Dutch Lenten Campaign Foundation
- Founded: 1961
- Focus: socio-economic, small scale, focused on self-help.
- Location: The Hague, The Netherlands;
- Region served: countries in Africa, Asia and Latin America
- Revenue: € 5 million
- Website: www.vastenactie.nl

= Dutch Lenten Campaign Foundation =

Roman Catholic aid agency for the Netherlands

Dutch Lenten Campaign Foundation (Dutch: Stichting Bisschoppelijke Vastenaktie Nederland) is the Roman Catholic aid agency for the Netherlands. The foundation is supported by the local churches here and in developing countries. The organization campaigns in cooperation with private initiatives, especially during the Advent period before Christmas and the Lenten period before Easter.

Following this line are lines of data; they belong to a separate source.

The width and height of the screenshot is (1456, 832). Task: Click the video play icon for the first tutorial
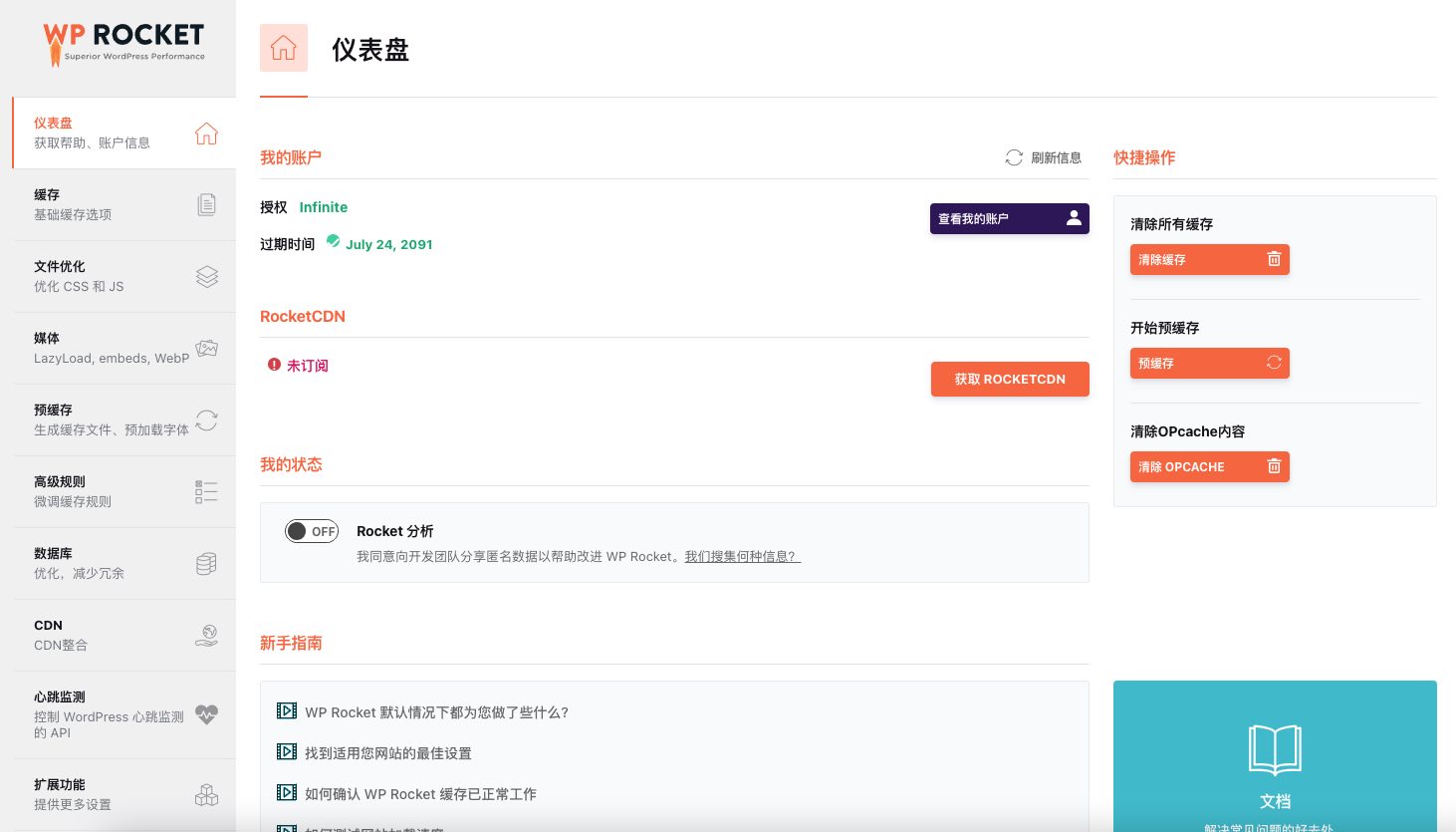287,710
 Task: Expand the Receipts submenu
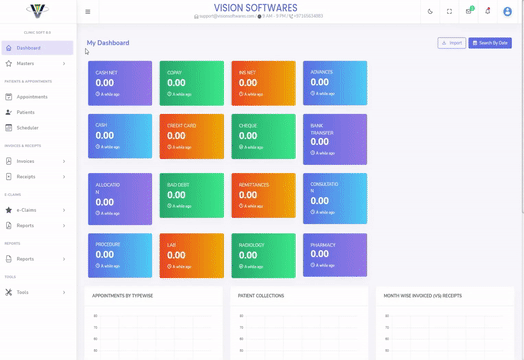pyautogui.click(x=64, y=176)
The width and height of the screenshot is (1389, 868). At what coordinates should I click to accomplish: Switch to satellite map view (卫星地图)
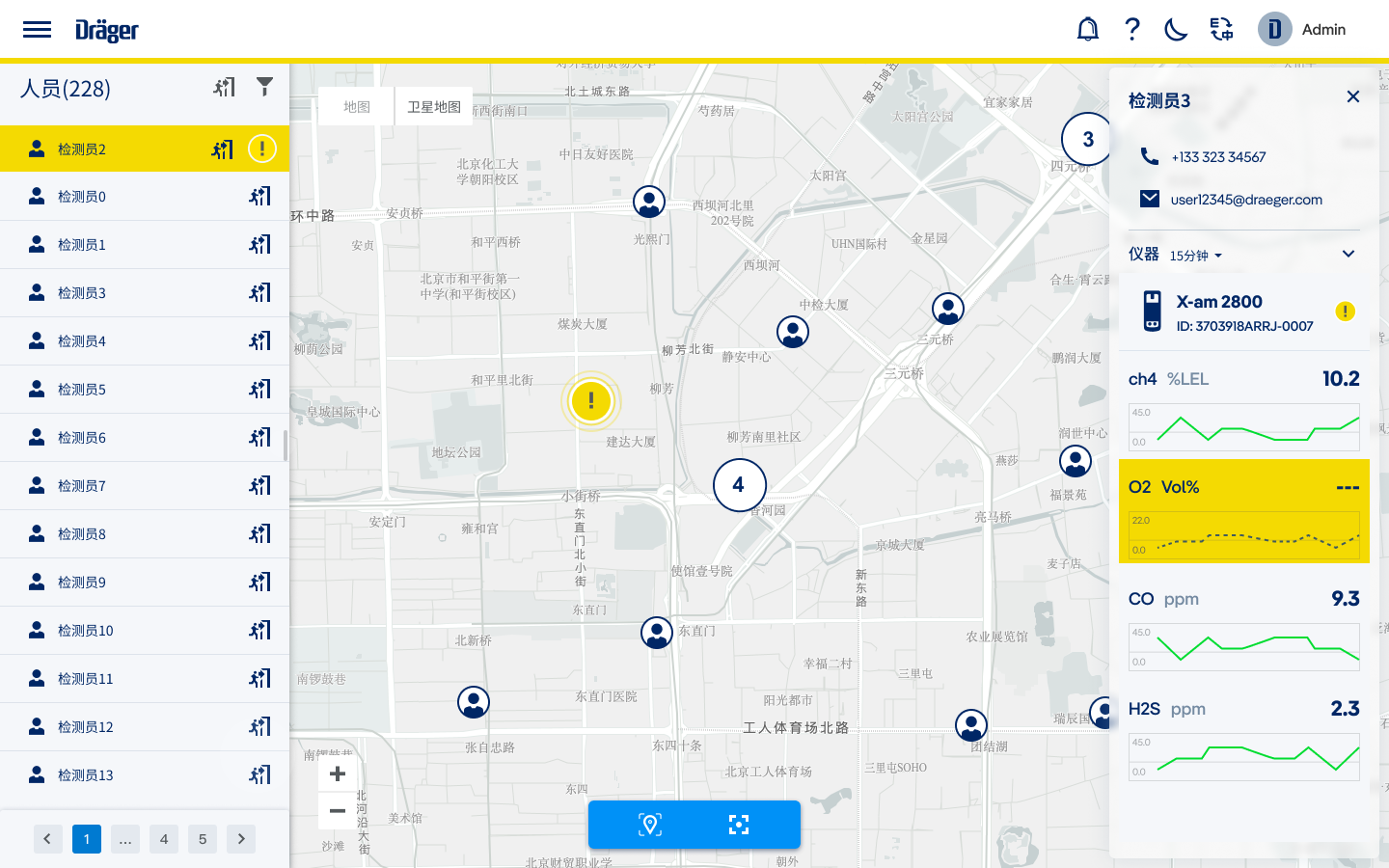tap(433, 107)
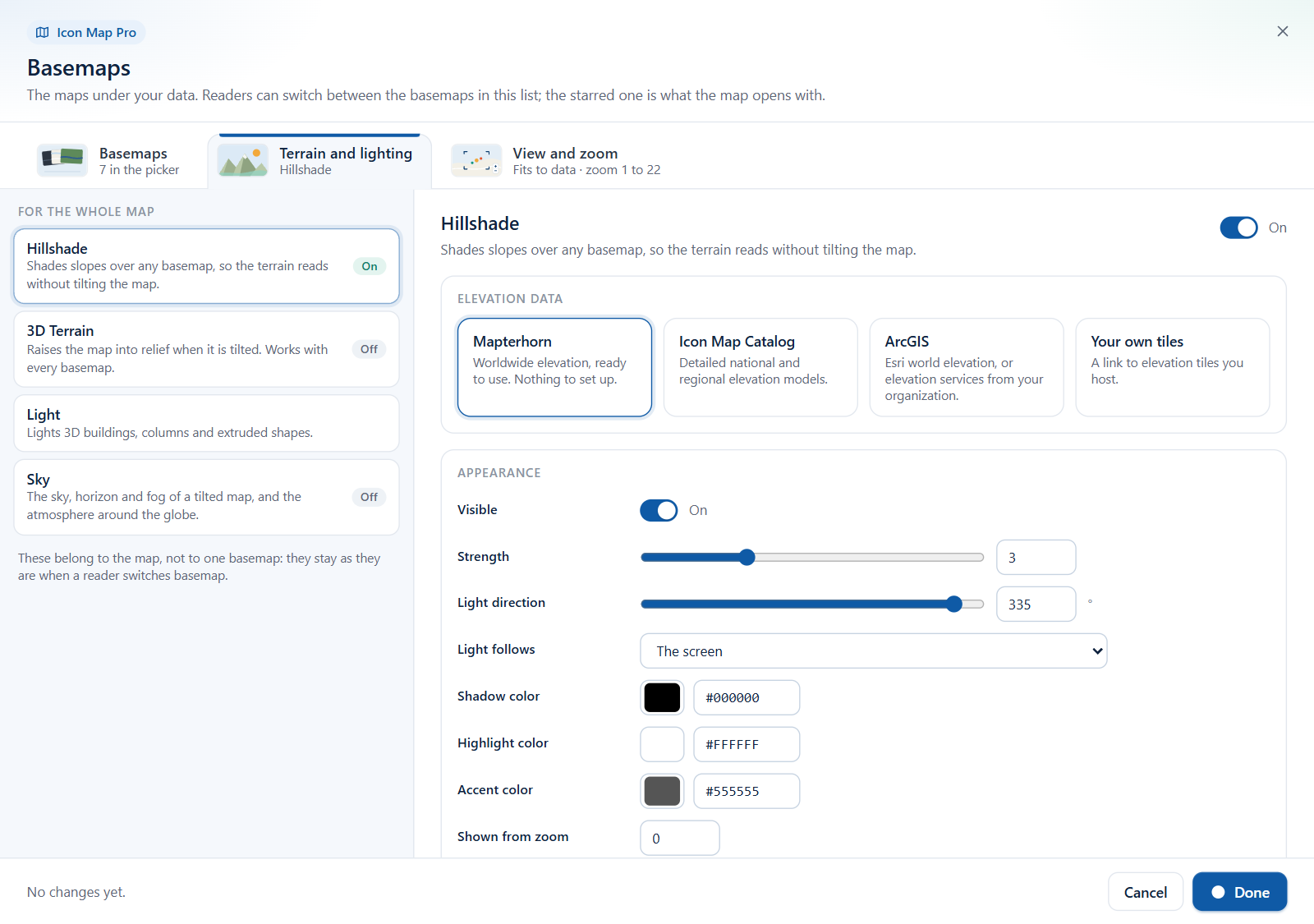Turn off the main Hillshade toggle
The height and width of the screenshot is (924, 1314).
(x=1238, y=228)
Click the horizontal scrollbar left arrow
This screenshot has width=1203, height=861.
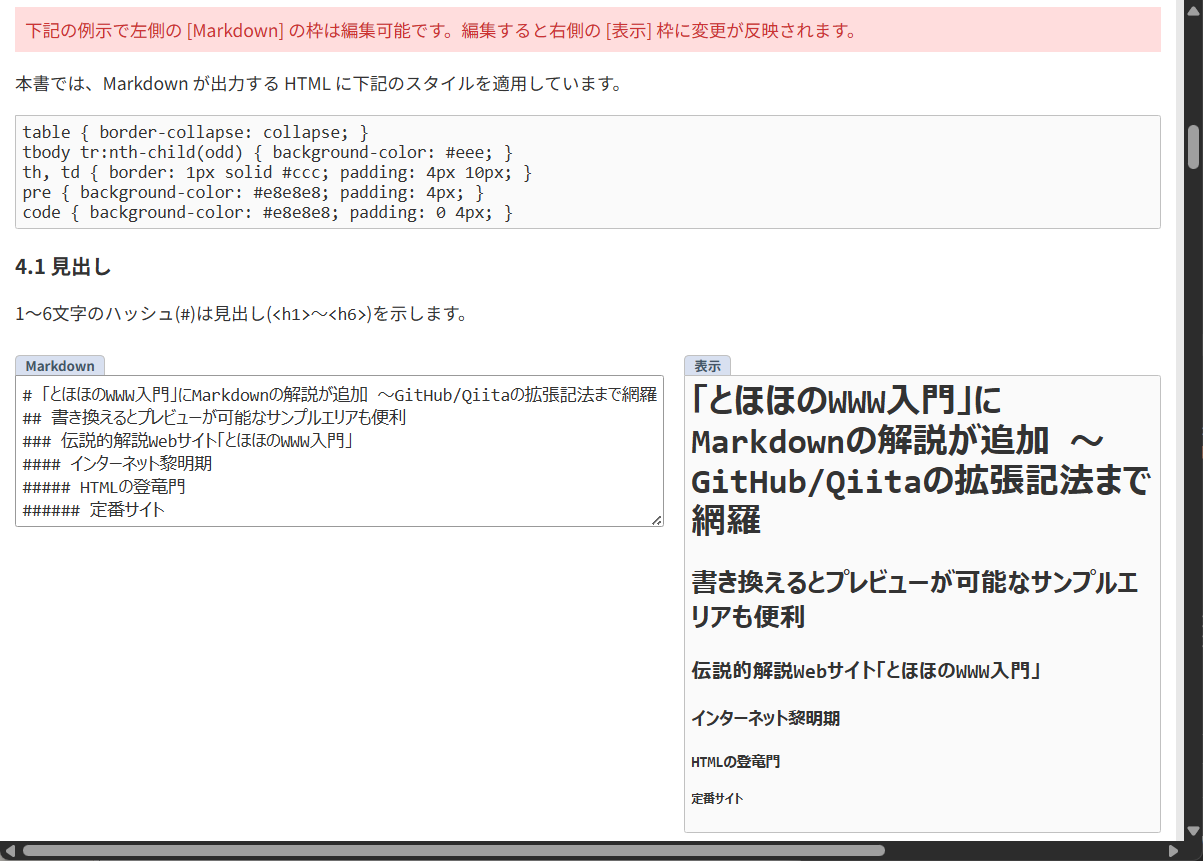pyautogui.click(x=10, y=851)
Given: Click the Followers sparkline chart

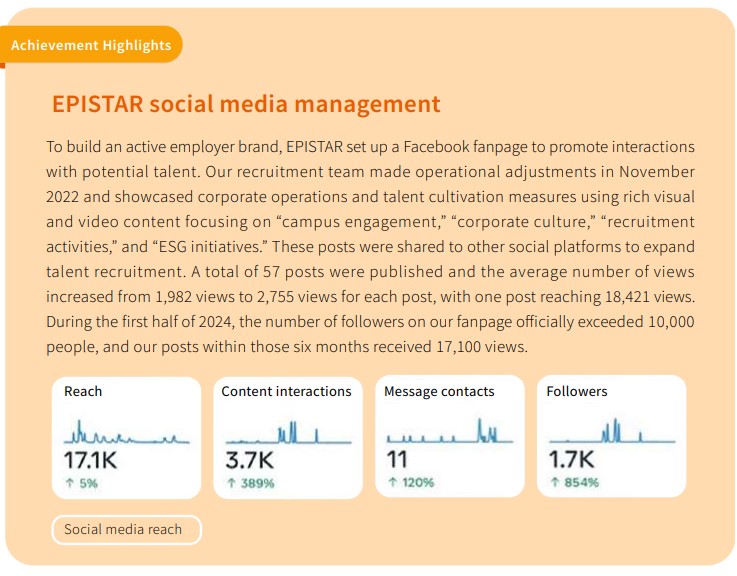Looking at the screenshot, I should [611, 433].
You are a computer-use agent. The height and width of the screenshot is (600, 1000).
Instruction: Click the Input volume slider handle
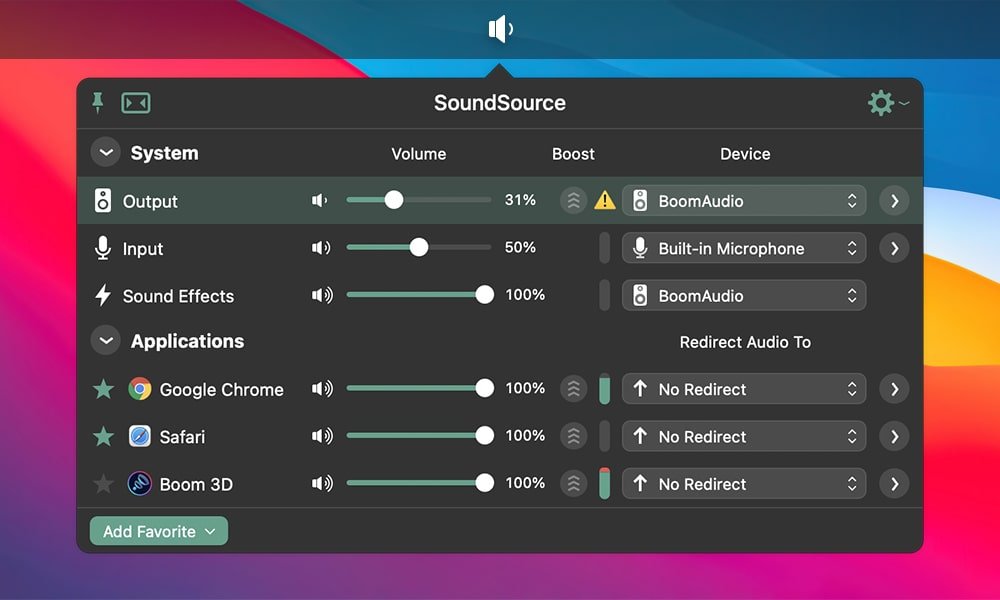point(419,248)
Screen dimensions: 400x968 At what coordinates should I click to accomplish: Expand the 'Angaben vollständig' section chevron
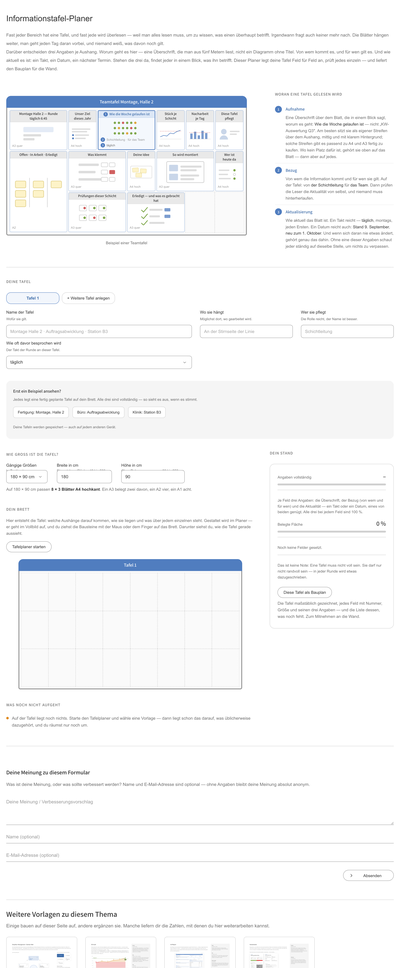[x=384, y=477]
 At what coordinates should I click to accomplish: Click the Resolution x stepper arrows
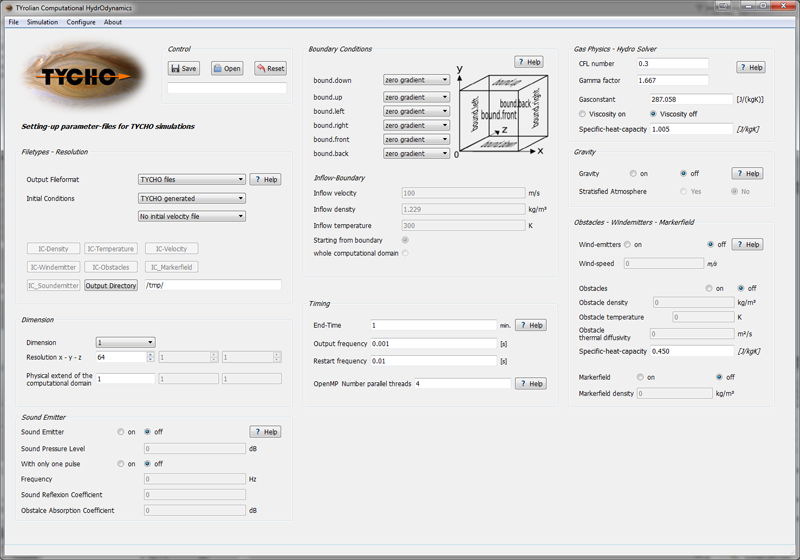pyautogui.click(x=150, y=357)
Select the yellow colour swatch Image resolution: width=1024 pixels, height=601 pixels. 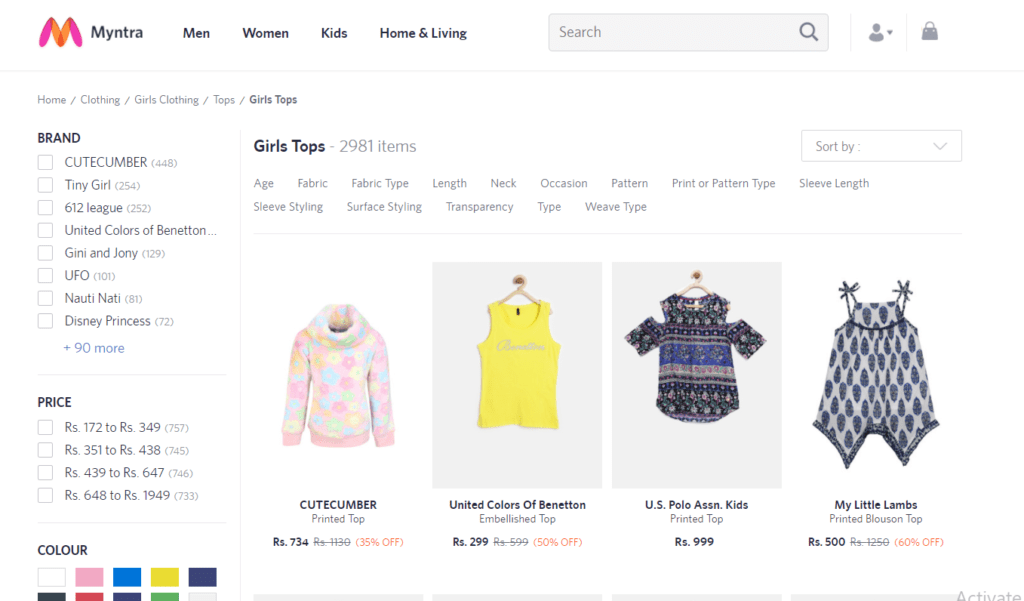(163, 577)
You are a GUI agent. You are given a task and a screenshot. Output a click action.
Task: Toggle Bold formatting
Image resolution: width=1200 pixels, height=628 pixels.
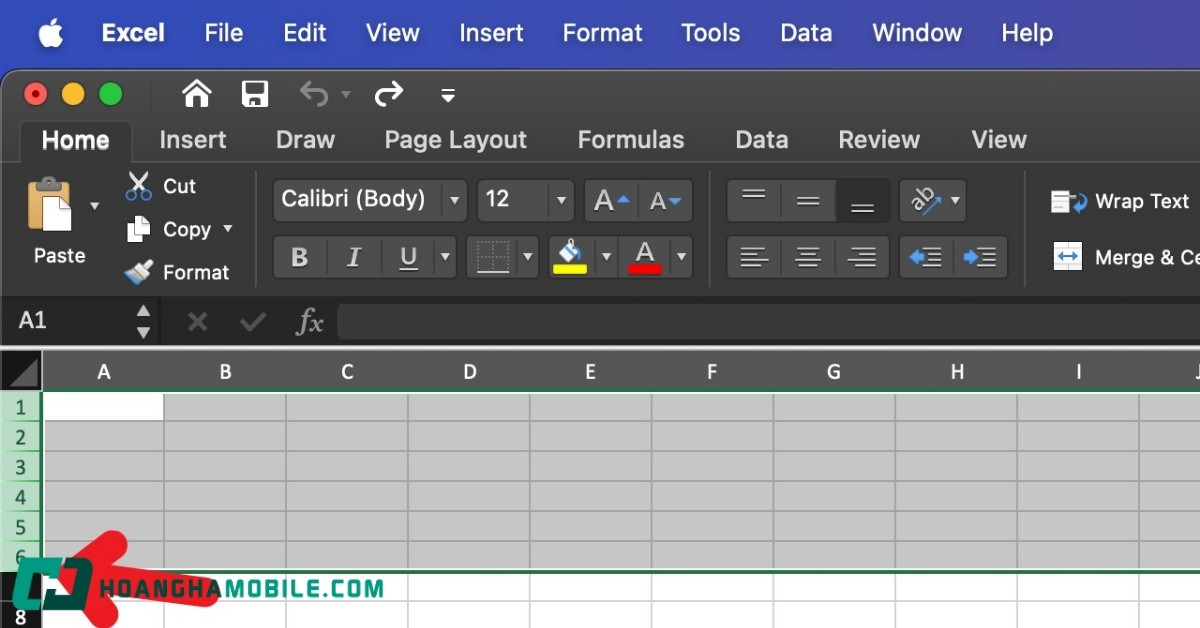click(x=299, y=258)
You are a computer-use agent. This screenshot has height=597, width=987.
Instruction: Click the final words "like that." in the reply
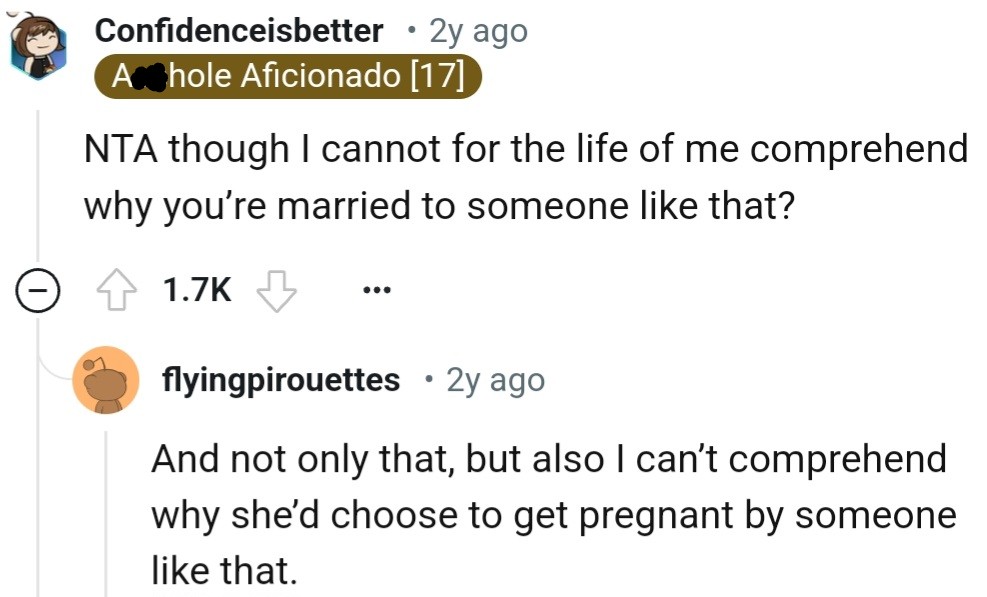224,570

The Dutch Bishops Lenten Campaign Foundation is an initiative of the Dutch bishops led by Cardinal Alfrink in 1961. Since 2011 she is also responsible for the Advent campaign.
The Lenten Campaign is best known for the Lenten Campaign pockets. It is a small organization in The Hague that works with thousands of volunteers in Parishes, villages and cities in the Netherlands. The scope of Lenten Campaign lies primarily in Africa, Asia, Latin America and Eastern Europe and has a disposable budget of about 5 million euros (2012).

== Campaigns ==
The Foundation performs various campaigns. Each campaign has its own theme. The supported projects are socio-economic in nature, on small scale, and focused on self-help.
- Lenten Campaign asks to slow down, for another person, in the period between carnival and Easter.
- Advent Campaign wants to bring light to those who live on the margins of society, in the period before Christmas.
The revenues of the campaigns of this charity organisation support hundreds of projects in developing countries.

== History ==
The Lenten campaign started in 1961, not in place of existing missionary activities, but was an additional fundraising activity for alleviating acute needs in dioceses in developing countries. More importantly, encouraging a spirit of detachment and sacrifice at a time of increasing prosperity and rising military spending.
The execution was placed in the hands of the parishes. Workgroups spread the Lenten campaign pockets. The board of the Lenten selected each year the project applications received.
From 1965 14 national aid agencies went together in the international umbrella organization CIDSE, International Working Group for socio - economic development.
The international Lenten Campaign had an eye for social and political injustices in places such as South America and the Philippines and supported the resistance against it.
In 1995, the development organizations Lenten Campaign and Cebemo merged. The aim of the merger was a pooling of resources and increase the effectiveness and efficiency as well as cost savings.
Cordaid was formed in 1999 from a merger of two Catholic development organizations: Memisa Medicus Mundi ( 1925) and Mensen in nood (1914 ), and was simultaneously entered into with Bilance (an intensive cooperation organization between Lenten Campaign and Cebemo). The Lenten Campaign Foundation was co-founder of Cordaid. End of 2011, the campaigning partnership with Cordaid ended.